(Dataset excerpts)
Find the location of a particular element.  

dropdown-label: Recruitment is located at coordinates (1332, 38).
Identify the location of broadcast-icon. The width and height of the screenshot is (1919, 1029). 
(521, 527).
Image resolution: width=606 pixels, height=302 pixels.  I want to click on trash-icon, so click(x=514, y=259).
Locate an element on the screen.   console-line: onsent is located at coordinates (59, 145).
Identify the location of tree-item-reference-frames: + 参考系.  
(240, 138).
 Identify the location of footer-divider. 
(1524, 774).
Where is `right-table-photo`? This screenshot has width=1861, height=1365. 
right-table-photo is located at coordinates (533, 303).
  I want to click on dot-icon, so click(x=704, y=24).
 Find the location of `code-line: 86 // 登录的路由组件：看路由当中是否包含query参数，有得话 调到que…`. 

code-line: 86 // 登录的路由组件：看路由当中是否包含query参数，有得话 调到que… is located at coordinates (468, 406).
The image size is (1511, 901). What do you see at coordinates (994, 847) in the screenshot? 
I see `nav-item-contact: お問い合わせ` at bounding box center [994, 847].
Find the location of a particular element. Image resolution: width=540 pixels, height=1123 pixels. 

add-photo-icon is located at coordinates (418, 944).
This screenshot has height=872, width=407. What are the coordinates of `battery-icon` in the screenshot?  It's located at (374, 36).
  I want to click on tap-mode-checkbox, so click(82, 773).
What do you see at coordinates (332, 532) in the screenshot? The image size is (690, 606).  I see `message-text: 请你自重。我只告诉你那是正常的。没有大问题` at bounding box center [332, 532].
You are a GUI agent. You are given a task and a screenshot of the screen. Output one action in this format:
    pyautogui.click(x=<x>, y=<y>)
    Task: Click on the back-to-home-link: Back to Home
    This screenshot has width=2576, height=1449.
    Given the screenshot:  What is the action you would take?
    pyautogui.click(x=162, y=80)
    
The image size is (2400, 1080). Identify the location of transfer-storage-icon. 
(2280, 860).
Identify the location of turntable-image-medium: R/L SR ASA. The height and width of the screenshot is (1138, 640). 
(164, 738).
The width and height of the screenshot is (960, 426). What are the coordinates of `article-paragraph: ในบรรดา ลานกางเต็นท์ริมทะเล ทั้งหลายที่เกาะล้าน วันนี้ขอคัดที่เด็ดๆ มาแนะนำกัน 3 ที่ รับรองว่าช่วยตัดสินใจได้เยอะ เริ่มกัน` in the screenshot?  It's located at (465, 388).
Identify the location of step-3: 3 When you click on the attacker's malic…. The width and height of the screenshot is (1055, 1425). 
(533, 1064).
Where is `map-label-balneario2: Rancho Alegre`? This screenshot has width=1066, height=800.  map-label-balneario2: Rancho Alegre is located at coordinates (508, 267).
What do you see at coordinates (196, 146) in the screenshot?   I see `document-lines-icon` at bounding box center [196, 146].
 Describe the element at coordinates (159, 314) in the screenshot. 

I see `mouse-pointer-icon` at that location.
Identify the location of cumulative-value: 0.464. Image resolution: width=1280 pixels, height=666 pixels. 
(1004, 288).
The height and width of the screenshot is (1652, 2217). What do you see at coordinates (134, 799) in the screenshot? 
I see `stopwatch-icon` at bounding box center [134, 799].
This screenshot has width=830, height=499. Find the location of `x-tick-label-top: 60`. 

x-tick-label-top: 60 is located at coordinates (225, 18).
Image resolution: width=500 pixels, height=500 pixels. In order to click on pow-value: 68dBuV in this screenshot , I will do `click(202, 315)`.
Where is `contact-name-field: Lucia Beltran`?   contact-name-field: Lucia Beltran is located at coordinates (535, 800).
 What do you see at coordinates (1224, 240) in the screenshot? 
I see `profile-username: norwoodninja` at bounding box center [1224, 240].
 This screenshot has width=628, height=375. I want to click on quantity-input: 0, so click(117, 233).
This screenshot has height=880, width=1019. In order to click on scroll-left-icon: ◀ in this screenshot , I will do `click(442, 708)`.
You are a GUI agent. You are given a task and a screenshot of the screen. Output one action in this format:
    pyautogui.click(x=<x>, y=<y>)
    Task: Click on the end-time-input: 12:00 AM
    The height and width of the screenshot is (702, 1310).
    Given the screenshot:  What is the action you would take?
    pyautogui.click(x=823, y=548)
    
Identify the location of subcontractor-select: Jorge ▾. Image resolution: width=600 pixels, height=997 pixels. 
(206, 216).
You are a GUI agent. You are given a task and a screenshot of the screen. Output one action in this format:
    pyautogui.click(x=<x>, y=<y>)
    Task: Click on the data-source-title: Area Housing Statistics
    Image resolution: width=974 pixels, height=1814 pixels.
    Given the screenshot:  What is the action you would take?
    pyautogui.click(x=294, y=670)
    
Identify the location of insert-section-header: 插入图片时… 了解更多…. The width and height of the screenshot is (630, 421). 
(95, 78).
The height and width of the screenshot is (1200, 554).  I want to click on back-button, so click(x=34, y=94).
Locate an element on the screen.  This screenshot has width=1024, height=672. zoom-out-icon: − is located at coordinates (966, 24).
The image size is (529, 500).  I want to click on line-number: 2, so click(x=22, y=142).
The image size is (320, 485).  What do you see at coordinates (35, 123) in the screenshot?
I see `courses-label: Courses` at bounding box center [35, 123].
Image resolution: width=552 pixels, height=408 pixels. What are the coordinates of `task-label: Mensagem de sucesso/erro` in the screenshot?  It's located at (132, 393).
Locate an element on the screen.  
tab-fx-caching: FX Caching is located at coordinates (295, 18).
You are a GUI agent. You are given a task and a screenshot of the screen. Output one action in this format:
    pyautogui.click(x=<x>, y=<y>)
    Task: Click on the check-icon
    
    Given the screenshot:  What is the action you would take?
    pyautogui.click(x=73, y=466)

→ **TASK GOAL**:
Could you reproduce, word for word, the part of the material that opens with the line containing "The height and width of the screenshot is (1200, 554)." and closes with the line containing "tab-fx-caching: FX Caching"?

→ **RESULT**:
The height and width of the screenshot is (1200, 554).  I want to click on back-button, so click(x=34, y=94).
Locate an element on the screen.  This screenshot has width=1024, height=672. zoom-out-icon: − is located at coordinates (966, 24).
The image size is (529, 500).  I want to click on line-number: 2, so click(x=22, y=142).
The image size is (320, 485).  What do you see at coordinates (35, 123) in the screenshot?
I see `courses-label: Courses` at bounding box center [35, 123].
Image resolution: width=552 pixels, height=408 pixels. What are the coordinates of `task-label: Mensagem de sucesso/erro` in the screenshot?  It's located at (132, 393).
Locate an element on the screen.  
tab-fx-caching: FX Caching is located at coordinates (295, 18).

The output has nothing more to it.